*** Begin section ***

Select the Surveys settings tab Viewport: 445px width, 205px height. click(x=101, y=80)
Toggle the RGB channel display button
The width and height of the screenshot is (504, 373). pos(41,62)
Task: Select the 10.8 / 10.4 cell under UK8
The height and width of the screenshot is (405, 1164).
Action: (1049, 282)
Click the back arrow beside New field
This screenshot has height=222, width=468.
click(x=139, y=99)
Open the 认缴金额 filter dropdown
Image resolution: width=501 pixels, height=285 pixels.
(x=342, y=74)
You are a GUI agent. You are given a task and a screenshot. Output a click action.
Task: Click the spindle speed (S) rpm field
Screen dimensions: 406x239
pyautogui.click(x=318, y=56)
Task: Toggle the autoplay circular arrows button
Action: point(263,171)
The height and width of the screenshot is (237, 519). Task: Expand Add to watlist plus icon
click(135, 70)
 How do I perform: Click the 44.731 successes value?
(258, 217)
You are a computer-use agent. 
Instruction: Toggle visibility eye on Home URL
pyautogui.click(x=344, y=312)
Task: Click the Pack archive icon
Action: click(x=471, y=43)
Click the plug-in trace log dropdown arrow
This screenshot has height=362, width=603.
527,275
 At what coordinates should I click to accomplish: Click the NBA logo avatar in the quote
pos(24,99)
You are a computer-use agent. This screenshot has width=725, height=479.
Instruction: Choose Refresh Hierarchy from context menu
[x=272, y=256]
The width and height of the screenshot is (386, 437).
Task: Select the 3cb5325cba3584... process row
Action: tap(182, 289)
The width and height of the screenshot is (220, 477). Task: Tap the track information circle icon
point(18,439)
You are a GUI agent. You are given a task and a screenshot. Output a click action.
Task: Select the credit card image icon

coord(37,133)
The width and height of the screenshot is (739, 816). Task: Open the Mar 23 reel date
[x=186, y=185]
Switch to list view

*** End section ***

What is needed
Tell how many lines in the listing include the string "agent", and write nothing but that number.

Written answer
4